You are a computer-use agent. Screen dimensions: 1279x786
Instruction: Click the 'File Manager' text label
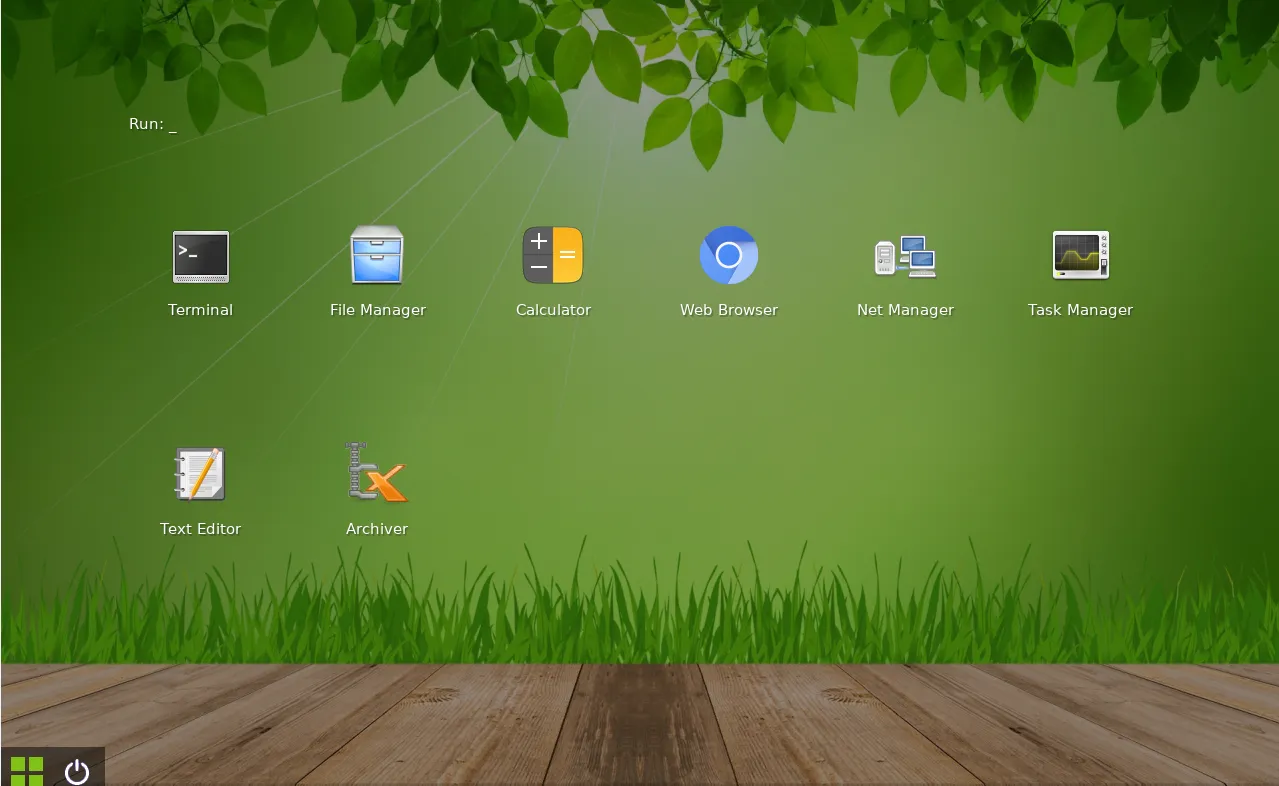(377, 310)
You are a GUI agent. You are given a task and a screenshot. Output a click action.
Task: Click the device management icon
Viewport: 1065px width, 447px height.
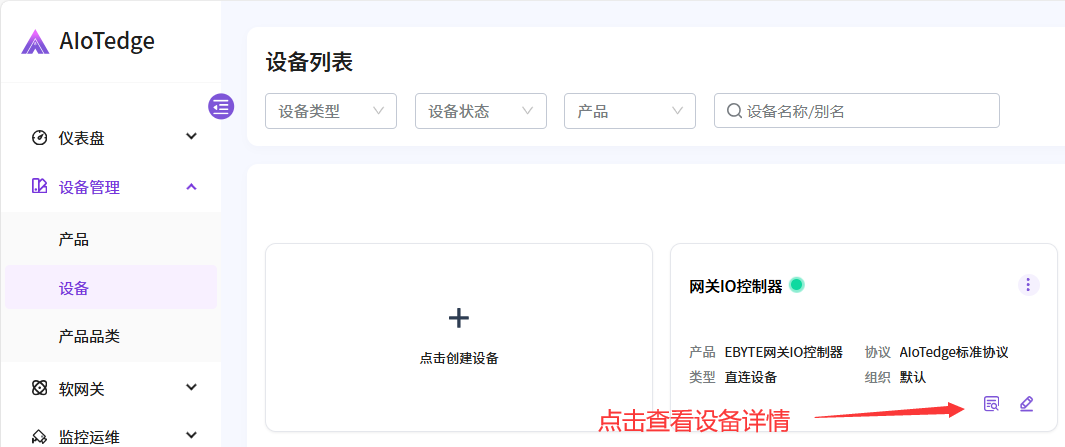(40, 187)
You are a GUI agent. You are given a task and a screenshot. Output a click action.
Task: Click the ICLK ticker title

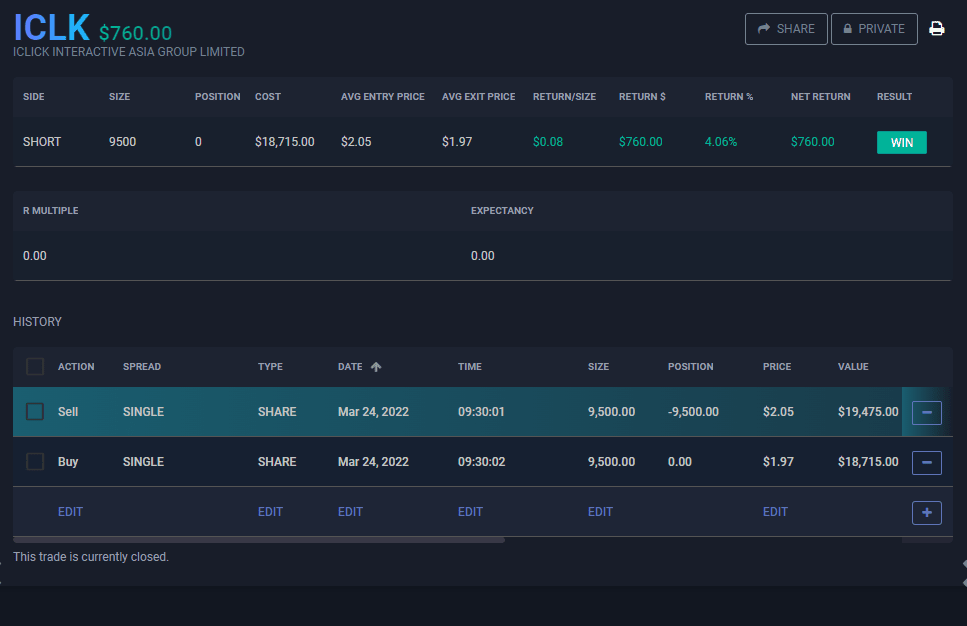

▸ **Work instruction**:
The records are to be retyped in full and exactly, with no image carried over.

▸ **Task answer**:
You are a computer-use agent. Screen dimensions: 1279x786
Instruction: Click the 'File Manager' text label
(377, 310)
You are a GUI agent. You are given a task and a screenshot. Output a click action.
Task: Click the device management icon
Viewport: 1065px width, 447px height.
(40, 187)
You are a GUI agent. You are given a task and a screenshot. Output a click action.
Task: Click the ICLK ticker title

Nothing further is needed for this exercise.